Lately, I’ve had the chance to play a video-game of the horror genre called Kholat (or death).
As you already know, the genre is rather disgusting to me (remember my discussions with my friend Hugo?), but this time I won my reluctance for a specific reason.
This videogame is based on a tragic event that actually happened in 1959 in Russia.
In a mountain pass on the Urals as many as 9 people lost their lives for reasons not yet ascertained.
Soviet investigators said that death was caused “by a force of nature“. the area was forbidden to anyone for three years and the lack of both survivors and witnesses gave rise to the worst fantasies.
After a trip of a few days on cross-country skis the boys, all very young, camped for the night near a pass on a mountain that in local language means “mountain of the dead”. What happened that night we do not know for sure, but Soviet investigators established that in the middle of the night the boys tore their tent from the inside and escaped, only with the underwear on and barefoot, in different directions. With a temperature of minus 30 degrees, a stormy wind and without the slightest chance of seeing anything at night they certainly had no chance of surviving.
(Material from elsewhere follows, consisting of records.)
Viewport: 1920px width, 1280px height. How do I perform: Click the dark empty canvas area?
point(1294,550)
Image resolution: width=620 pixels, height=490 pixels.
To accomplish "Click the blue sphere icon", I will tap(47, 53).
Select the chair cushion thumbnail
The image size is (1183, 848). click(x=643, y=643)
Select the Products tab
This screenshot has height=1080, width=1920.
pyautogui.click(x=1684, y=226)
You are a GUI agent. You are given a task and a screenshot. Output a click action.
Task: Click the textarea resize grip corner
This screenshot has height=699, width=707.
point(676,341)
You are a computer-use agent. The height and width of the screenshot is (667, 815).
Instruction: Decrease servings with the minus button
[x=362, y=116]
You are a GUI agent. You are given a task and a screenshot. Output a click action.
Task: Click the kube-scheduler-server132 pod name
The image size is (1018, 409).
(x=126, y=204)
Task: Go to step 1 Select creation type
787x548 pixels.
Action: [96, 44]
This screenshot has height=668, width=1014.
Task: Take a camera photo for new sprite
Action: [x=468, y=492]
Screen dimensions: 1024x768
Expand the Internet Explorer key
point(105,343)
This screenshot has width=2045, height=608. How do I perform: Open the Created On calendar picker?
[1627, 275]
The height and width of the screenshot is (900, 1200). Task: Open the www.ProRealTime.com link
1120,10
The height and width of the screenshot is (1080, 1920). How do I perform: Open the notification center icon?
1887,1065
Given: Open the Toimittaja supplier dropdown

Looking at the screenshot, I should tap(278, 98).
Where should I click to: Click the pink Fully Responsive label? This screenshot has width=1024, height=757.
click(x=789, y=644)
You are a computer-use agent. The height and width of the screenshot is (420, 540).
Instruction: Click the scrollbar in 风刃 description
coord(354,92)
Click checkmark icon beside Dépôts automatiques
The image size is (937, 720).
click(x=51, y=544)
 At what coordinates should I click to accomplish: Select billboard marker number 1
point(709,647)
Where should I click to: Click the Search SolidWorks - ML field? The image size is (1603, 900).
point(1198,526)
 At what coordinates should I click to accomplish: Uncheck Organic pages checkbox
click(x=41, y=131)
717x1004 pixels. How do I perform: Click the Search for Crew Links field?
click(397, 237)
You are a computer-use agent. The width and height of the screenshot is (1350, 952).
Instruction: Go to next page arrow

Below are the facts established by the investigation:
- six members of the group had died of hypothermia, while the other three due to a combination of hypothermia and fatal trauma;
- there were no traces of the presence of other people in the area or in the surrounding areas;
- the tent had been torn from the inside;
- the victims had died between six and eight hours after eating the last meal;
- the fatal traumas of the three bodies could not have been caused by another human being “because the power of the blows had been too strong and at the same time had not damaged any soft tissue”;
- forensic analysis had shown that the clothes of some of the victims had high levels of radioactive contamination.
The investigation was closed due to the total “absence of offenders“, but the aftermath and controversy that followed went on for years.
In fact, there are those who claim that the metal findings in the vicinity, the fact that there were experiments with the new R-7 war missiles, radioactivity (caused by a source never found) legitimately made us think that the army had a concrete interested in covering everything.
The truth has never been known and probably never will be known.
But a group of programmers made us on a videogame that has also won several industry awards.
Now, I have tried it and after an hour of play I can say that:
- there is not any character who is an evil spirit eager to kill me.
- my avatar is not able to run for more than 10-15 seconds, which means that, if an enemy chases you, you can’t escape.
- my avatar can not even make a little jump, which forces absurd turns to get around a branch.
- the game is reduced to a wander around the mountain looking for diary pages.
- you don’t have a single indication of where you are, the map is in your hand, but you have to go to intuition to understand what to do.
- you can also play for 10 hours in a row, but if you don’t reach a camp (always empty) you can’t save the game and then you lose all the progress made.
- there is no possibility of defeating the enemies beacuse there is no weapon.
In practice I would call it a “simulator of walks on snowy mountains” and nothing more.
A tragic event was used to create a videogame, but the tragedy in question was not a common thing.
His aura of mystery about the fate of those boys, the latent radioactivity, the tent slashed from the inside to escape from no one knows what… everything contributed to making the incident an event even after decades.
And on this tragic event a group of Polish programmers made money with a product that is not even that great.
Everything, I would say, once again confirms my theories about horror.